Kalinchok Bhagwati Temple (कालिञ्चोक भगवती मन्दिर) is a Hindu shrine located in the eastern hilly region of Nepal, Kalinchowk Rural Municipality in Dolakha District.

It is situated in Kalinchok Village (ward no. 1 of Kalinchok RM) at the altitude of 3842 m from sea level. It is a part of Gaurishankar Conservation Area from where two rivers Sun Koshi and Tamakoshi rivers are sourced.
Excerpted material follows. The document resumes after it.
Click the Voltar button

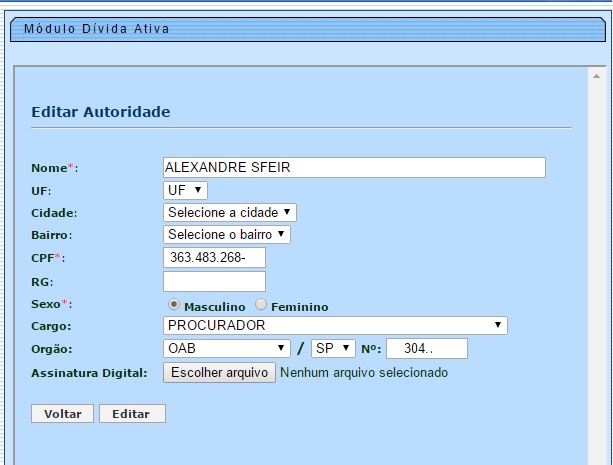(63, 413)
Kalinchowk is one of the most visited local destinations in the winter. It is known for the trek to the shrine. It used to be the only way to the temple, but in 2018 a cable car has been added to help with the growing number of visitors.

== Tourism ==
Kalinchowk is a destination for adventurous sports such as skiing during the winter season after the snowfall. Short hiking of about 1–2 hours from Kuri village to the Kainchowk temples is also common. This place has views of the snowy valley during the winter season and enjoys the snowfall. Some other attractions are;

1. Kalinchowk Bhagwati temple
2. Cable car
3. The landscape of Kuri village.
4. Skilling and short hiking.
5. View of Mt jugal, Sumeru Parbat Gaurishanker, Mt Ganesh, and Pathivara.
6. The national flower of Nepal, Rhododendron.
7. Local Yak Cheese, churpi and padamchal.
8. Shooting Hub

The area's landscapes, Kalinchowk Bhagwati shrine, Kuri village, and mountain views are attractions of Kalinchowk.